Well maybe some kids are the center of the universe but mine had to learn not to interrupt. It's called MANNERS. How did you expect other people to respond?? It's rather rude to expect people to tolerate constant interruptions in conversation and you are actually teaching your kids to interrupt!! So if you are in the check out line and people are waiting but your kid wants to talk you stop everything....the cashier is waiting, people behind you are waiting...but hey, your kid is more important than they are. Oh, and wait staff just love this...they are ready to take your order but your kid has something more important to say so everyone will just have to wait. Yeah, I've had some phone conversations like that too....it's most annoying when the parent calls me and then expects me to wait on the line while they talk to the kids in the background...but that's OK, I'm not all that important I guess...even if you are the one who called me. I don't stay on the phone long. An emergency I can understand but if you are going to call me up or engage in conversation I expect you to give me the courtesy of your full attention, after all, that's what I'm giving you. If you aren't capable of doing that then we can talk later....like in 12 years when your kids move out. LOL

This is what we did when the kids were little. It worked marvelously. Of course if your child is the center of the universe this rule does not apply.

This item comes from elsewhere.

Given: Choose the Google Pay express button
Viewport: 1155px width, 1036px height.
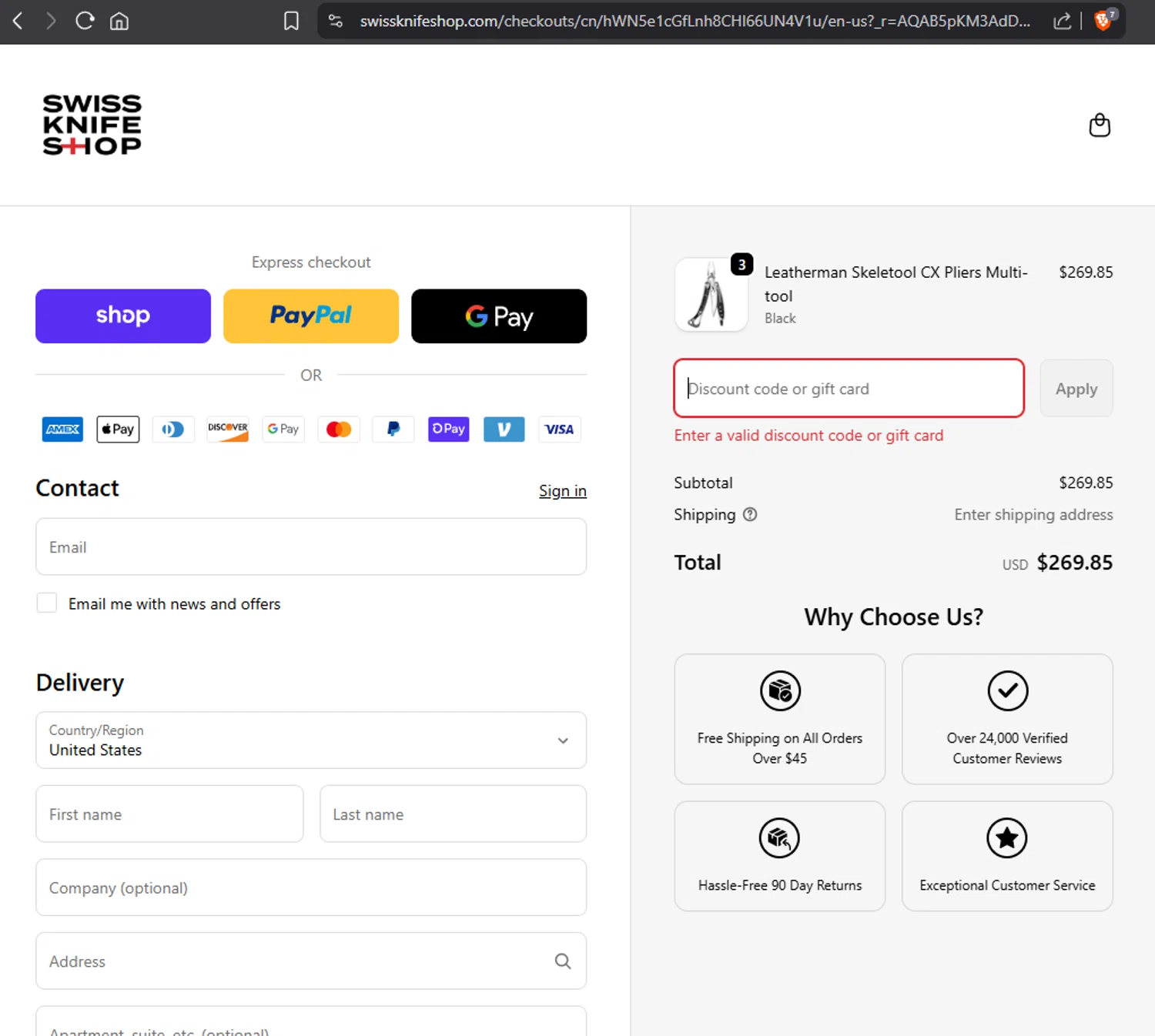Looking at the screenshot, I should 499,316.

Interrupt Rule and other activities - FamilyEducation.com
Quote:
Interrupt Rule

Directions
I wish I had come across this idea when my children were younger. Although they've always been polite interrupters, even "Excuse me, Mommy" repeated twenty times can be annoying. Worse still is the adult who breaks off midsentence to turn full attention to the interrupting child.
  1. When you're talking on the phone or in person with someone, teach your child how to interrupt politely.
  2. Show her how to place her hand on your arm, shoulder, or leg. This will be her signal that she needs your attention.
  3. Place your hand over hers as your signal that you understand and will acknowledge her as soon as politely possible.
  4. Very young children should not be made to wait more than 10 or 15 seconds, but this time can and should grow longer as your child becomes used to this rule.

Last edited by NCyank; 04-28-2009 at 09:02 AM..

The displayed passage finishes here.